* _GIVEN PASSAGE_:
The secondhand smoke in Ruth Bowker’s new home was so pervasive, she was forced to spend most of her time hiding in her bedroom, the only room she described as “consistently livable.”
The Abbotsford. B.C. senior has pulmonary fibrosis, a chronic and progressive lung disease, and when she first viewed the condo as a potential buyer in 2015, there was no smoke smell, according to a decision from the B.C. Human Rights Tribunal. But before she and her husband took possession of the suite that November, two habitual smokers had moved in downstairs.
This week, the tribunal ruled the strata had failed to accommodate Bowker’s disability, and ordered it to pay her $7,500 for injury to dignity, feelings and self-respect.
In strata housing — typically condos and townhomes — the owners own their individual strata lots and together own the common property and common assets as a strata corporation. Stratas can create bylaws to govern residents.
Bowker told the tribunal she was “horrified” to discover the smoke odour when she moved into her new place in the Clearbrook neighbourhood.
“Ms. Bowker began opening the patio doors even though it was late November, and purchased large fans to try to blow the smoke outside. She also bought two air purifiers. These measures were of little avail,” tribunal member Emily Ohler wrote.
Ohler said the condo complex’s strata “did very little” to help Bowker for a full year after she first complained about how the smoke was affecting her, and her health deteriorated during that time.

* _INPUT DATA_:
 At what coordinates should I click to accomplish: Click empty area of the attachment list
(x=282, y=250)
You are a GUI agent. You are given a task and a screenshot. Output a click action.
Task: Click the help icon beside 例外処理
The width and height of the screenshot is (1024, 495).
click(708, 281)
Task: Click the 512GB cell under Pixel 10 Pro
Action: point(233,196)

* _YOUR OBJECTIVE_: In the news text above about the B.C. Human Rights Tribunal decision, how much did the tribunal order the strata to pay Ruth Bowker?

* _RESULT OF THE TASK_: $7,500 for injury to dignity, feelings and self-respect.